• **AIM OF THE EXERCISE**
In the passage below on plating scapula fractures, copy word for word the stretch from "Study design: Ex" through "at p < .05.".

[EXTRACT TO READ]

Objective: To determine whether a secondary plate on the caudolateral aspect of the scapula increases stiffness and reduces primary plate strain compared to a single plate along the cranial scapula spine in a comminuted fracture gap model.
Study design: Ex vivo mechanical study.
Sample population: A total of 14 paired canine scapulae.
Methods: A comminuted fracture gap model was created. A 2.4 mm plate was secured along the cranial aspect of the scapula spine in 28 scapulae. A secondary 2.0 mm plate was secured on the caudolateral border of 14 scapulae. Scapula were sinusoidally loaded from -20 to -200 N for 7200 cycles at 2 Hz. The displacement was measured, and stiffness calculated. Digital image correlation calculated primary plate surface strain. A two-way ANOVA assessed displacement and stiffness. Primary plate strain was assessed with a paired t-test. Statistical significance was set at p < .05.

[/EXTRACT TO READ]
[EXCERPTED DATA]

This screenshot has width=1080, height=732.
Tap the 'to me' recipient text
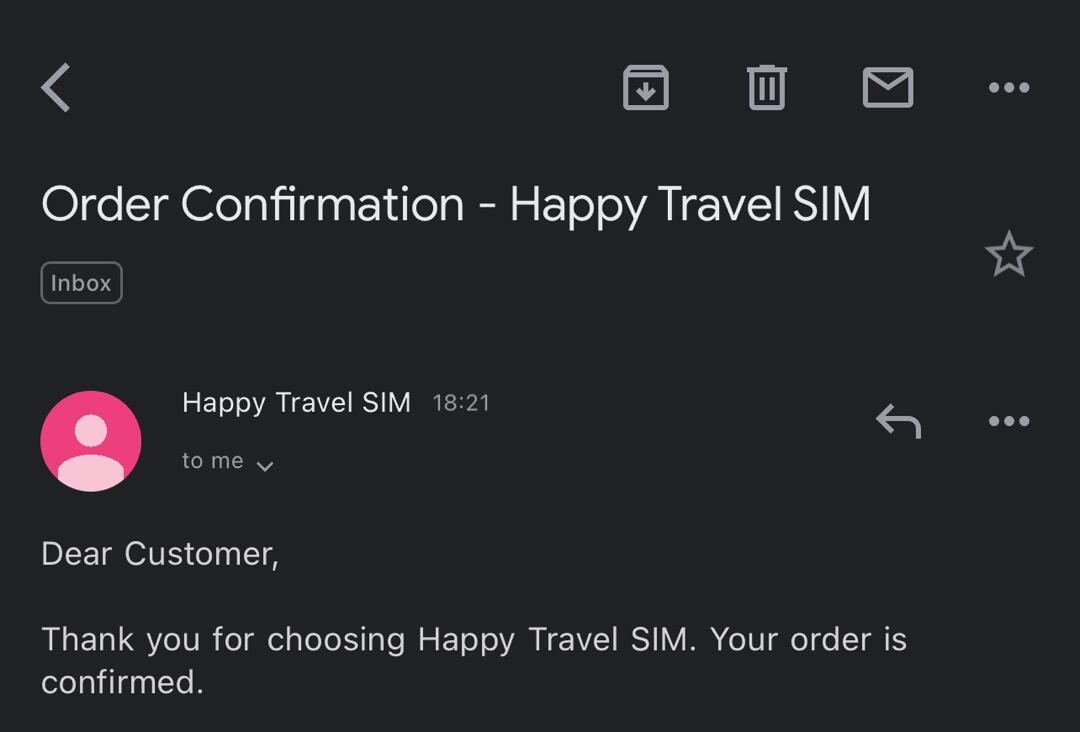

[/EXCERPTED DATA]
[EXCERPTED DATA]

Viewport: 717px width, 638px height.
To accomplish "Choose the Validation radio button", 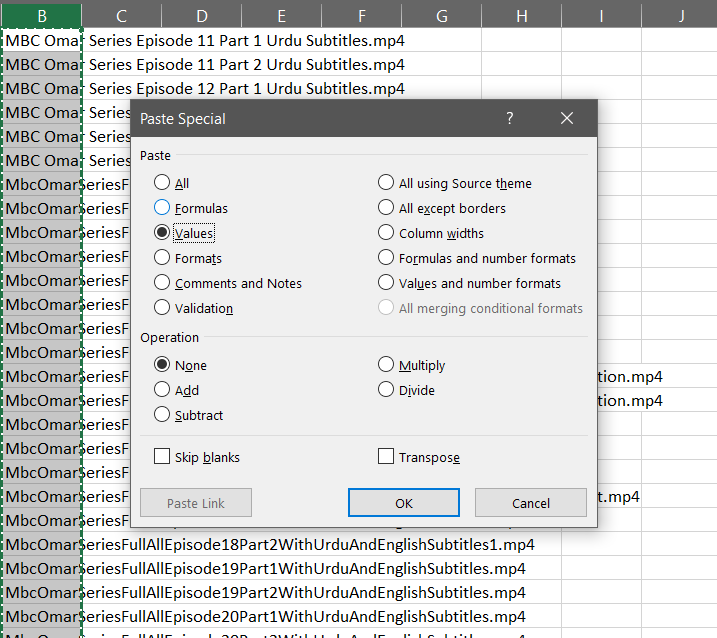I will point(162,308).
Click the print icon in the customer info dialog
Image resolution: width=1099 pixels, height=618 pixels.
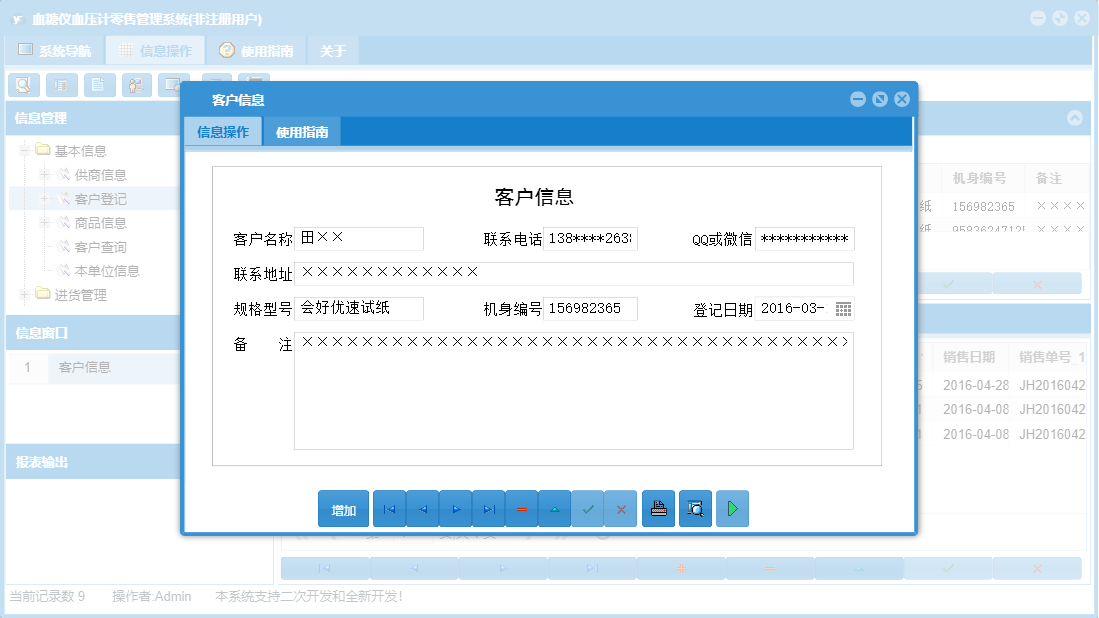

[/EXCERPTED DATA]
[EXCERPTED DATA]

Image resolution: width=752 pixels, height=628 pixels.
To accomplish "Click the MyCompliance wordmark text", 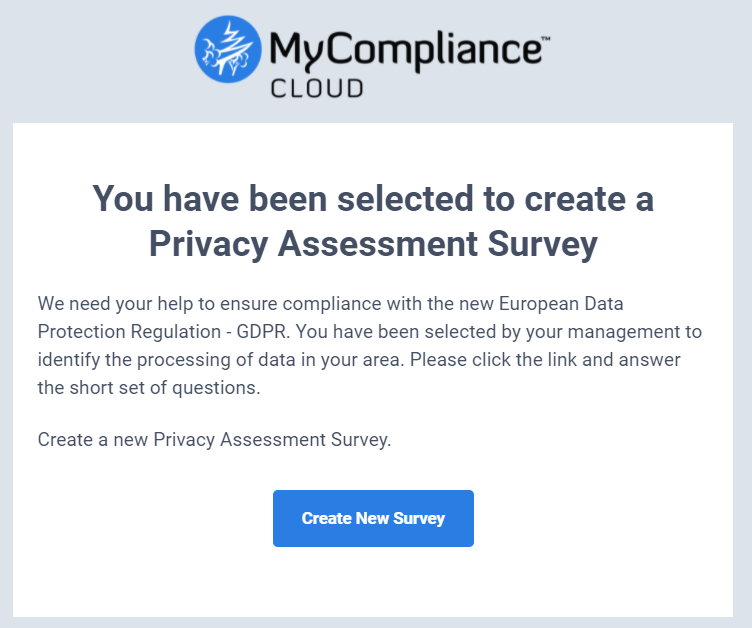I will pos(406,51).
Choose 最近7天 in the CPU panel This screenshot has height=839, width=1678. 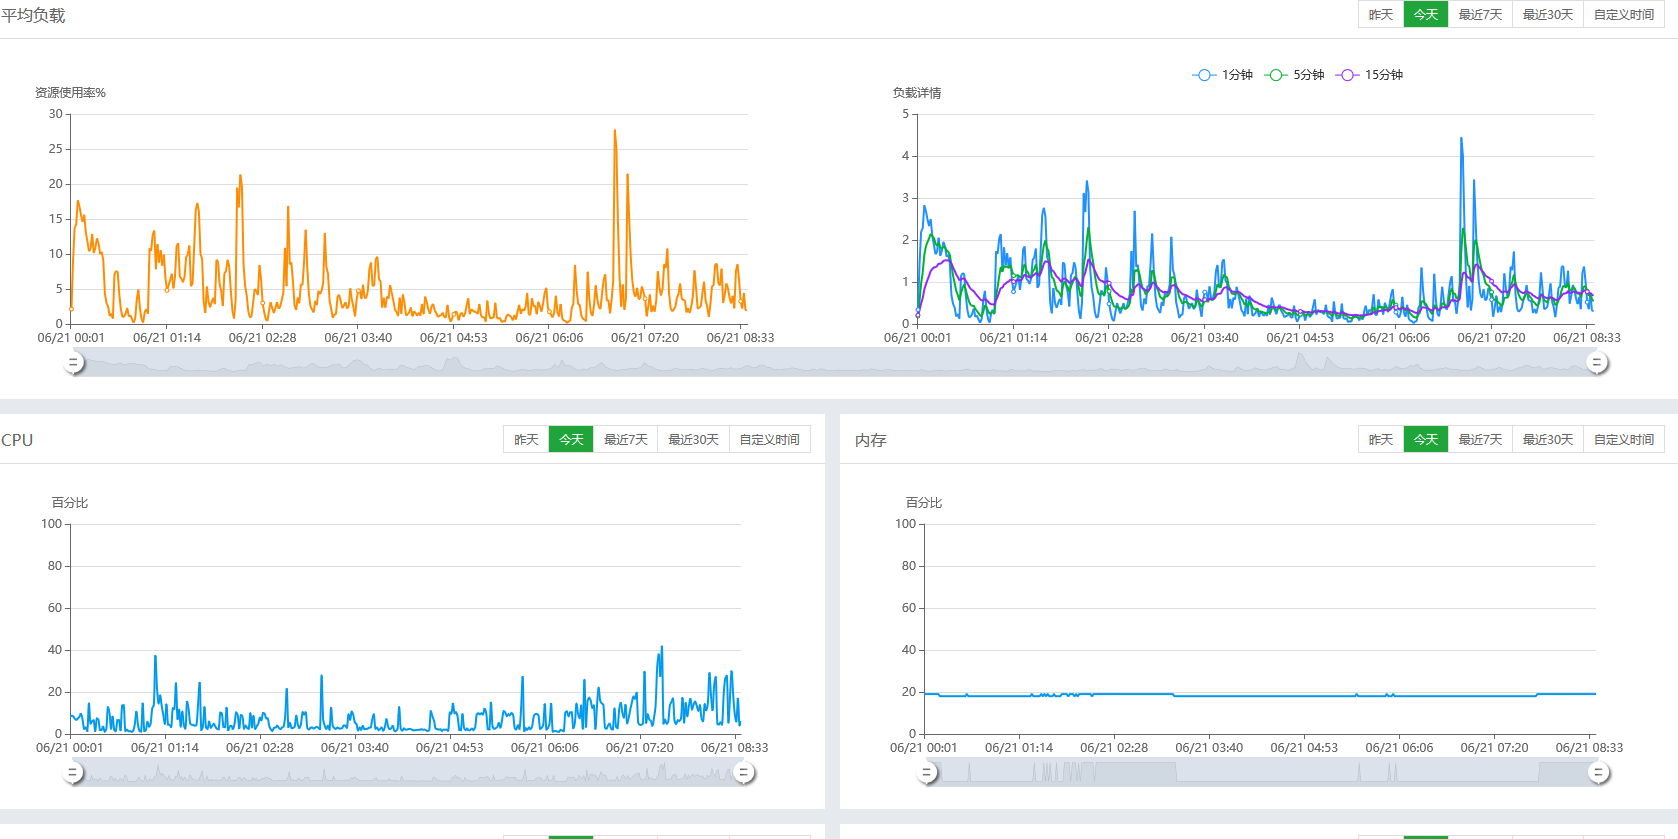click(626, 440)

[/EXCERPTED DATA]

• **REPLY TO THE TASK**
Study design: Ex vivo mechanical study.
Sample population: A total of 14 paired canine scapulae.
Methods: A comminuted fracture gap model was created. A 2.4 mm plate was secured along the cranial aspect of the scapula spine in 28 scapulae. A secondary 2.0 mm plate was secured on the caudolateral border of 14 scapulae. Scapula were sinusoidally loaded from -20 to -200 N for 7200 cycles at 2 Hz. The displacement was measured, and stiffness calculated. Digital image correlation calculated primary plate surface strain. A two-way ANOVA assessed displacement and stiffness. Primary plate strain was assessed with a paired t-test. Statistical significance was set at p < .05.